II-VI semiconductors is a large family of materials that includes wide gap ZnO and ZnS, that we study under the form of nano-objects and complex nanostructures owing to their very high light emission properties, allowing to foresee the realisation of white LED for domestic lighting.

  • Power electronics
The high breakdown fields and the good heat conductivity of diamond makes it a material of choice for the fabrication of components for power electronics.
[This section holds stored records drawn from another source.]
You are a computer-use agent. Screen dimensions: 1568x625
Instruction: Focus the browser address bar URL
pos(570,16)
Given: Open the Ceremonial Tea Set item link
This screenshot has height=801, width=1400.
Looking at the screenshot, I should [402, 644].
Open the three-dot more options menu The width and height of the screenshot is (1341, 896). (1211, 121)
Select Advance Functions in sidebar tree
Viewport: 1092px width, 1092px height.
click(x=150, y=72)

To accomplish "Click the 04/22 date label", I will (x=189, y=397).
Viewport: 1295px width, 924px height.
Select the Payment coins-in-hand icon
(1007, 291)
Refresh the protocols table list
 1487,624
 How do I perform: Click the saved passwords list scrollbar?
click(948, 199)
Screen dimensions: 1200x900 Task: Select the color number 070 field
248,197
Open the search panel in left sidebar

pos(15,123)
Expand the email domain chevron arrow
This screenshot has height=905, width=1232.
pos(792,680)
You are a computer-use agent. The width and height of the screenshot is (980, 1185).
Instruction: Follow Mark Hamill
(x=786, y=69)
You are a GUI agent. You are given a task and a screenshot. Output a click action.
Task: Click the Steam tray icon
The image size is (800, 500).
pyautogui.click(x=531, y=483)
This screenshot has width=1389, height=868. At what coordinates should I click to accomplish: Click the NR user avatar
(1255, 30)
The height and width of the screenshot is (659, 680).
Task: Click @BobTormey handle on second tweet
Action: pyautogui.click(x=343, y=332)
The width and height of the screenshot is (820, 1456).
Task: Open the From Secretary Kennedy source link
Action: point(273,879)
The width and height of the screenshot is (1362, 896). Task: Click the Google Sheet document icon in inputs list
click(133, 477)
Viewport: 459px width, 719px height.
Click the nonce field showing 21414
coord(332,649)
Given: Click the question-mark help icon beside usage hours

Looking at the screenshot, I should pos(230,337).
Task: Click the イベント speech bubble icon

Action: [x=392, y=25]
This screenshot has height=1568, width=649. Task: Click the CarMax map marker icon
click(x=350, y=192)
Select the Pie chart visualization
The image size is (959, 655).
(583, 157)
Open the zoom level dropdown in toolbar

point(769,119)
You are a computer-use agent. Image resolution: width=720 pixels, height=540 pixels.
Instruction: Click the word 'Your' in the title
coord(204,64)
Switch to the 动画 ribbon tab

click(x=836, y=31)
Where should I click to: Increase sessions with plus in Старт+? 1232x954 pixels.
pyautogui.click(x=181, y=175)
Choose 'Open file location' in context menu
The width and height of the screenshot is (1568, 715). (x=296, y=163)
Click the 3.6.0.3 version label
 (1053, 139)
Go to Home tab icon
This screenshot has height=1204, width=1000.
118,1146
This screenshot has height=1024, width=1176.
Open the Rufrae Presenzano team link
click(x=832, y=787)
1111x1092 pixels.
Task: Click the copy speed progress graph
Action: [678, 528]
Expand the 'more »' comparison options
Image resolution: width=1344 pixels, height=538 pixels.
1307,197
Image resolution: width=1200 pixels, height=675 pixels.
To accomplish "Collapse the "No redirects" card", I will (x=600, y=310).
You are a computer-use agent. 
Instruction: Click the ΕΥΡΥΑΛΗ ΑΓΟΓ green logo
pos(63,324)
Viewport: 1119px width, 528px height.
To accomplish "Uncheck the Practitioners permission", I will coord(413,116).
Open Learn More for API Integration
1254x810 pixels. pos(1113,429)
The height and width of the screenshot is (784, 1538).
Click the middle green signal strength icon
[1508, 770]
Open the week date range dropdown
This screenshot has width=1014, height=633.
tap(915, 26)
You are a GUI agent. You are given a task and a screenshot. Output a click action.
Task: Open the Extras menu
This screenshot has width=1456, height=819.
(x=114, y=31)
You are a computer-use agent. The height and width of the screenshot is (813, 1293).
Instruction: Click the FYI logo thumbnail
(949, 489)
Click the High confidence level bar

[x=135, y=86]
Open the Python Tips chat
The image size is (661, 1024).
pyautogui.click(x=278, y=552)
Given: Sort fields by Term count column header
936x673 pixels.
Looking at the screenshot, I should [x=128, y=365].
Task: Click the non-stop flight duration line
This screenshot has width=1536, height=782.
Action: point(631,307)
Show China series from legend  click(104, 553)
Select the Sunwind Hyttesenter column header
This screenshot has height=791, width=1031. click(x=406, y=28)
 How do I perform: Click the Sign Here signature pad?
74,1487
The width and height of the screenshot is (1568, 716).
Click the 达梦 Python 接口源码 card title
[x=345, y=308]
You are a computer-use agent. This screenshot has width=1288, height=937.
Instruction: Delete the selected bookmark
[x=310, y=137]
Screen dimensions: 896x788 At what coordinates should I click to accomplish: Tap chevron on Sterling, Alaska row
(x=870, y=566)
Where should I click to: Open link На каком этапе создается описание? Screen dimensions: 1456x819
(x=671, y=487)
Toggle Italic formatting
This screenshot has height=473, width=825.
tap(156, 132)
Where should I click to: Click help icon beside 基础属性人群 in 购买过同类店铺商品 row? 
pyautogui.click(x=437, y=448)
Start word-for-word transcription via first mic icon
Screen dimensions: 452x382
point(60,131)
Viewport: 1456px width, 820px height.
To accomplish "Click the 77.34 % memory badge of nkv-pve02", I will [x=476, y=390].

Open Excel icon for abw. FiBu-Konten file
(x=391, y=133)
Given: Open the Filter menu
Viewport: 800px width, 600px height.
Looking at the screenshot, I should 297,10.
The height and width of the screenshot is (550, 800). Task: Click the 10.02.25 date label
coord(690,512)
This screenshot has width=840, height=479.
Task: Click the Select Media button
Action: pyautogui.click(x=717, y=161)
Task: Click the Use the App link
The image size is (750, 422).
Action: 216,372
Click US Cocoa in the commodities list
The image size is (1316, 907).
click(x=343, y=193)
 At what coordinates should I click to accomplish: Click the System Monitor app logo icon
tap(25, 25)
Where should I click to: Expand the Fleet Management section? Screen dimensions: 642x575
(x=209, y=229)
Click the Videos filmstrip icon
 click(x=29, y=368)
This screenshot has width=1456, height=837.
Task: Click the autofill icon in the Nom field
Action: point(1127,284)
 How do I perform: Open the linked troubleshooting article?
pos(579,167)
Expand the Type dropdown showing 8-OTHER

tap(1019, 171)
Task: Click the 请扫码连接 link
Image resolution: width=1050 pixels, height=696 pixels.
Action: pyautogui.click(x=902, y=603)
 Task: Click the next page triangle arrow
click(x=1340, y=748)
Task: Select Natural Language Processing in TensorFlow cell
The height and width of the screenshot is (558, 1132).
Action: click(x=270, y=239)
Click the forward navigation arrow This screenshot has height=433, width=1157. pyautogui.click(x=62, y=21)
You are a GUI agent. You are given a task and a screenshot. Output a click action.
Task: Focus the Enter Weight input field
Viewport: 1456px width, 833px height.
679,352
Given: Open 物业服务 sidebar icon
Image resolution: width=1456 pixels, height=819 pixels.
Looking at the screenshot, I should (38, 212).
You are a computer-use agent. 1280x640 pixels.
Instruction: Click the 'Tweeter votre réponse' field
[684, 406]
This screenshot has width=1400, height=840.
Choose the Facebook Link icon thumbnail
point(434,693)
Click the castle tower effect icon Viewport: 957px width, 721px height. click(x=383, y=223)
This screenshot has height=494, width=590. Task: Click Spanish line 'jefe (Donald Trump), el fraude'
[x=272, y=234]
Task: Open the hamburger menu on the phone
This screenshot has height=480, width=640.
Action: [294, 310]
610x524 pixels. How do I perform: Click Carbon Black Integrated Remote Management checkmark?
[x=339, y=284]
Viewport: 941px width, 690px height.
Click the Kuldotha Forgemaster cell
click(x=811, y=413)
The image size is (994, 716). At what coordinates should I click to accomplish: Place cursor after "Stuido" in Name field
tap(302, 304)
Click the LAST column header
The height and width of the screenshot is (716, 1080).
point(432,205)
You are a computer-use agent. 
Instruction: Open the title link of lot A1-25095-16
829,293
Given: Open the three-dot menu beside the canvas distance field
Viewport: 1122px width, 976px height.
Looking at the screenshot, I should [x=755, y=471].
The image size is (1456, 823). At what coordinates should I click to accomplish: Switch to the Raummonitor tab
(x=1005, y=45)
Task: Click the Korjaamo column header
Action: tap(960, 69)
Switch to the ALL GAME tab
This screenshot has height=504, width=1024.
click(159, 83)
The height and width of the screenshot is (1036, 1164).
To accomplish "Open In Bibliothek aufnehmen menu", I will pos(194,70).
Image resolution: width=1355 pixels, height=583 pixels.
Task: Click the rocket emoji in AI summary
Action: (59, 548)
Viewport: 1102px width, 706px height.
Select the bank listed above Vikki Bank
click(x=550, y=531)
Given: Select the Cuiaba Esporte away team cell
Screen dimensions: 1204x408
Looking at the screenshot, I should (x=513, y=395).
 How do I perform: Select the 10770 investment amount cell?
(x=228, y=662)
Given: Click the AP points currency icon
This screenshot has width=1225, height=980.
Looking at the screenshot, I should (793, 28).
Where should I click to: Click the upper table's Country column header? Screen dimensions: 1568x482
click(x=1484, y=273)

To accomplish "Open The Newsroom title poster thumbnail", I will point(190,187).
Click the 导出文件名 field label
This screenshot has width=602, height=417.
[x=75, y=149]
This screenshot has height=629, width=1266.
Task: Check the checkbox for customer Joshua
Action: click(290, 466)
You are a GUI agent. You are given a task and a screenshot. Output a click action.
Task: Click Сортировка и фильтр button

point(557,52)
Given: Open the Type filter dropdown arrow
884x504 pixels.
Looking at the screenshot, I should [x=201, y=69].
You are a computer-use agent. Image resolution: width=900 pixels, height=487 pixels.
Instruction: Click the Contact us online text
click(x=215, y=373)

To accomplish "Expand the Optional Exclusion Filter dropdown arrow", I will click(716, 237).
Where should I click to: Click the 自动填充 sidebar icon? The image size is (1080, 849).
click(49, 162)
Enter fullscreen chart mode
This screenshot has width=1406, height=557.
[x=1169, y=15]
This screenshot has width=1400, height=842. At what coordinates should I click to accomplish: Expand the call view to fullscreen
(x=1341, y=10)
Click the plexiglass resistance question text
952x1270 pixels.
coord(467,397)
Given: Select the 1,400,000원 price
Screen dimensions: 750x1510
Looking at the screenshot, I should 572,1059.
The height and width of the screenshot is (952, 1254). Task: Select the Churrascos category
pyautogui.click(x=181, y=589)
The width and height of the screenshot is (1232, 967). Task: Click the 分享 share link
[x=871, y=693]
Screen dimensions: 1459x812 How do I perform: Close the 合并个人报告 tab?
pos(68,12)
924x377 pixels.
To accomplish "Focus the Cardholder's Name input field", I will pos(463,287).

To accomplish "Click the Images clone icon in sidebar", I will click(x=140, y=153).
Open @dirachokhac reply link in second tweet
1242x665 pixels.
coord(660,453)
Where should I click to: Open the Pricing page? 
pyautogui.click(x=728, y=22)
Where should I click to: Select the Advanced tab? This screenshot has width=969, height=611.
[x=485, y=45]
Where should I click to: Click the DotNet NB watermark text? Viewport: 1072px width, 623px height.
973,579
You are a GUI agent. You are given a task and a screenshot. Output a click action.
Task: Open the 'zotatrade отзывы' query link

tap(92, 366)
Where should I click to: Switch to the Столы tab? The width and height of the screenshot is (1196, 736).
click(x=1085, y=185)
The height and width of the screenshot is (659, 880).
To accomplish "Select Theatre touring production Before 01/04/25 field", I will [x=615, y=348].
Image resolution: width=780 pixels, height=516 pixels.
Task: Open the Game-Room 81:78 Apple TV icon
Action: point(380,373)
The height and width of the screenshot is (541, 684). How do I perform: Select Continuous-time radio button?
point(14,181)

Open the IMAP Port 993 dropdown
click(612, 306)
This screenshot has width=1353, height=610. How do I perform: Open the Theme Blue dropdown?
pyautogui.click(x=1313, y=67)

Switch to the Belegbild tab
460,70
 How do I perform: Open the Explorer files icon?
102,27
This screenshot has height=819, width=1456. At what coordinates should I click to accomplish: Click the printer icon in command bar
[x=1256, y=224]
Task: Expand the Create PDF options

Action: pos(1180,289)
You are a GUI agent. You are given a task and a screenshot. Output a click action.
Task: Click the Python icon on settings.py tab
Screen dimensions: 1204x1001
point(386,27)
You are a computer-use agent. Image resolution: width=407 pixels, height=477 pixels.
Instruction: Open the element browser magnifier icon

In this regard, we aim at developping n-type doping in diamond.

Another very promising, large wafer size available, ultra-wide bandgap material for high power applications is Ga2O3. We are fabricating and studying electronic properties of n- and p-type Ga2O3 epi-wafers for its integration in vertical, bi-polar device structures. 

Our collaborations

Our laboratory benefits from a large network:
- firstly, local collaborations: there are many links between the various teams in GEMaC, leading to inter-team projects. Within UVSQ, GEMaC collaborates with ILV (institute Lavoisier Versailles)
- regional collaborations: we develop numerous collaboration with laboratories of Paris-Saclay university as well as other regional laboratories. For instance, we are leading the flagship AXION (labex NanoSaclay), that links together eight research teams.
- national collaborations: we collaborate with laboratories from various communities (semiconductor, magnetism, optics...)
- Finally, our laboratory also develops international collaborations. For instance, we are involved in the international associated laboratory IM-LED France-Japan, started in 2017. We also joined the European Graphene flagship in 2018.